> There's no catastrophic cancellation or anything. And floating point has much ...

gjm11 · on Oct 20, 2021

Hm, interesting. I also tried some numerical experiments to sanity-check and I got reasonable results right up to 1ulp away from the interpolation points. I tried again using exactly your example -- f(x) = 10+10x, interpolation points at 0 and 1 -- and again everything seemed fine.

I wonder what we're doing differently, or whether we happened to test at different points. Here's my code:

    def interpolate1(f,x,xs,ws):
        p,s = 1,0
        for (xj,wj) in zip(xs,ws):
            p *= x-xj
            s += wj*f(xj)/(x-xj)
        return p*s

(it's "interpolate1" because I also implemented the other version of the formula described in the article, which for this purpose behaves very similarly).

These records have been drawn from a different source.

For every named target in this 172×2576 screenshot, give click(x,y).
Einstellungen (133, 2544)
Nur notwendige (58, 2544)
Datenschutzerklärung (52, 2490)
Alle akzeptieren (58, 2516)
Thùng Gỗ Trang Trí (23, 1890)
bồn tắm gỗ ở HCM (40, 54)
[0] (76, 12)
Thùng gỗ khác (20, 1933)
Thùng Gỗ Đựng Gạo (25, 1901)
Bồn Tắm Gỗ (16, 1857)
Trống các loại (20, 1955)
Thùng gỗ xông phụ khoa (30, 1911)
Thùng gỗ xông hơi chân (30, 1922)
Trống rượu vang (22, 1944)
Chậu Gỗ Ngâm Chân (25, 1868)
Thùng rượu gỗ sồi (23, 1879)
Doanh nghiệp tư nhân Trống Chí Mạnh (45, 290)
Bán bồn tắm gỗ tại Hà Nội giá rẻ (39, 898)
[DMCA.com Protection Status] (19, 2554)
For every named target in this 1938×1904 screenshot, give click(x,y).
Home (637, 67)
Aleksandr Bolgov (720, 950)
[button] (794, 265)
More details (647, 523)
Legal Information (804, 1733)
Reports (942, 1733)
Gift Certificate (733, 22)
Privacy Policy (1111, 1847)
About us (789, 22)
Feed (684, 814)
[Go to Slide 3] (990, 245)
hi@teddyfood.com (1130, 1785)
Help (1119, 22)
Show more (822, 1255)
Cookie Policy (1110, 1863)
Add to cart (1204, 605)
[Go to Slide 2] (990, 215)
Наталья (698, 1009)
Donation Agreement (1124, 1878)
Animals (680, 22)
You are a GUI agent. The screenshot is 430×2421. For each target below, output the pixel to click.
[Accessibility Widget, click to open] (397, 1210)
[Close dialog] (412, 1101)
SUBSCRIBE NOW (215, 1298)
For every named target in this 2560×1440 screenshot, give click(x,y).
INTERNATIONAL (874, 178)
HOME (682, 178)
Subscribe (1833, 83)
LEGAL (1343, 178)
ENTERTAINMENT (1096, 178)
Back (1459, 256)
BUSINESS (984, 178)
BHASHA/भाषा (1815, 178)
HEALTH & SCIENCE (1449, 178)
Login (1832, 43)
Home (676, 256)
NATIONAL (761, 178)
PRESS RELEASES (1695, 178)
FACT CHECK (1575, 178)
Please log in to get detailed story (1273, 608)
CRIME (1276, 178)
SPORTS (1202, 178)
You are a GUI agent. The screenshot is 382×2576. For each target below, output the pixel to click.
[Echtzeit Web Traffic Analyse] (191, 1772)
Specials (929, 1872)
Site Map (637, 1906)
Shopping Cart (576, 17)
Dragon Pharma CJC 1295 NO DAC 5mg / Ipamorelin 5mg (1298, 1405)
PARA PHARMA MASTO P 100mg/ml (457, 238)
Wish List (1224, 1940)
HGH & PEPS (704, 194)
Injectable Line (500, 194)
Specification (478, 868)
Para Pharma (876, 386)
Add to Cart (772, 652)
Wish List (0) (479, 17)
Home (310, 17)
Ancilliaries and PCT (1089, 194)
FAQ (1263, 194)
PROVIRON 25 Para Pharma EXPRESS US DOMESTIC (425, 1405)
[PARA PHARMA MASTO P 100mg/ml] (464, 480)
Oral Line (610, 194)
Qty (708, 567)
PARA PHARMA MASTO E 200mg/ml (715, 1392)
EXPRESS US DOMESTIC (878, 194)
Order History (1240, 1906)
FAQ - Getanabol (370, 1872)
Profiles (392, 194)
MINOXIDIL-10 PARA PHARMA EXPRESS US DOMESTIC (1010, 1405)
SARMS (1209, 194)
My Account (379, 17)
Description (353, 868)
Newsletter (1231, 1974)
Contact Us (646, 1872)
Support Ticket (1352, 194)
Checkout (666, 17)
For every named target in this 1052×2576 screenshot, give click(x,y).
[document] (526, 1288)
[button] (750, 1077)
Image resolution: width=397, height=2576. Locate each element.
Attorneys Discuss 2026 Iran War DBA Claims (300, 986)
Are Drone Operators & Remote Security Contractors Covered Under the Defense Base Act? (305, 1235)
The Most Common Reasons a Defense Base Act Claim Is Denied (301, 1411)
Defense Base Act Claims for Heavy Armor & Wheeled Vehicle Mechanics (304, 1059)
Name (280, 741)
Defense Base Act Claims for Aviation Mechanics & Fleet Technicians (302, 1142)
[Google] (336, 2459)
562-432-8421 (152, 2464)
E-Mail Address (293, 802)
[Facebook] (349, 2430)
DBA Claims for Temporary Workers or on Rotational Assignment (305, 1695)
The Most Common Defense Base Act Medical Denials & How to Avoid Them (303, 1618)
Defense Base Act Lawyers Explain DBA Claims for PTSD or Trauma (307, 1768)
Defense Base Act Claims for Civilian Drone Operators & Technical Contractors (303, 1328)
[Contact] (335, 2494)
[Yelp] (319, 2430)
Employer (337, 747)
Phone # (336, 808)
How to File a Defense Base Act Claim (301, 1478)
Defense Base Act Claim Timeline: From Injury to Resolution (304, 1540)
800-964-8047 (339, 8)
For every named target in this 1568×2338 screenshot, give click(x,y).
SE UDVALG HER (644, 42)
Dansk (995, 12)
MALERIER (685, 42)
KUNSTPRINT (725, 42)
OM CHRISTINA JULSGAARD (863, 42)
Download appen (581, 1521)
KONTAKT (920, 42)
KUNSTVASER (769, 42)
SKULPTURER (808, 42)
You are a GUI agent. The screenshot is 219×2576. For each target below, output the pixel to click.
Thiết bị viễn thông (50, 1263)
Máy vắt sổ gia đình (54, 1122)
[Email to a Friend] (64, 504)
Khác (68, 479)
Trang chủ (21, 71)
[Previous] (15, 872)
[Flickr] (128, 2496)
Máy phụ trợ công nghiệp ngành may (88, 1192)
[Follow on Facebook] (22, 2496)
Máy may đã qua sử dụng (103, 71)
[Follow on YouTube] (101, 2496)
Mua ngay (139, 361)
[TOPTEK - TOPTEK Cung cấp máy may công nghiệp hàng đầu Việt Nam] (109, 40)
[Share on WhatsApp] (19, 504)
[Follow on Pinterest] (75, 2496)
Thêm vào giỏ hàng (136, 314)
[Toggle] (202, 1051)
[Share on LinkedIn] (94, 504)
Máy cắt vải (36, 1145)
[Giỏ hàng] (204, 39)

For your example we want f(x) = 10+10x, xs=[0,1], ws=[-1,1].

As I mentioned before, if you implement the calculation of the polynomial called l(x) in the paper -- the thing my code calls p -- in an unfortunate way, you can get cancellation problems, but for this case I'm not sure I see any way for that to happen.

I tried calculating l(x) in a different way that could conceivably cause cancellation issues, aimed at this particular interpolant:

    def foo(x):
        p = x*x-x
        s = -1*10/x + 1*20/(x-1)
        return p*s

but this also gave reasonable results for every value of x I tried other than exactly 0 and exactly 1.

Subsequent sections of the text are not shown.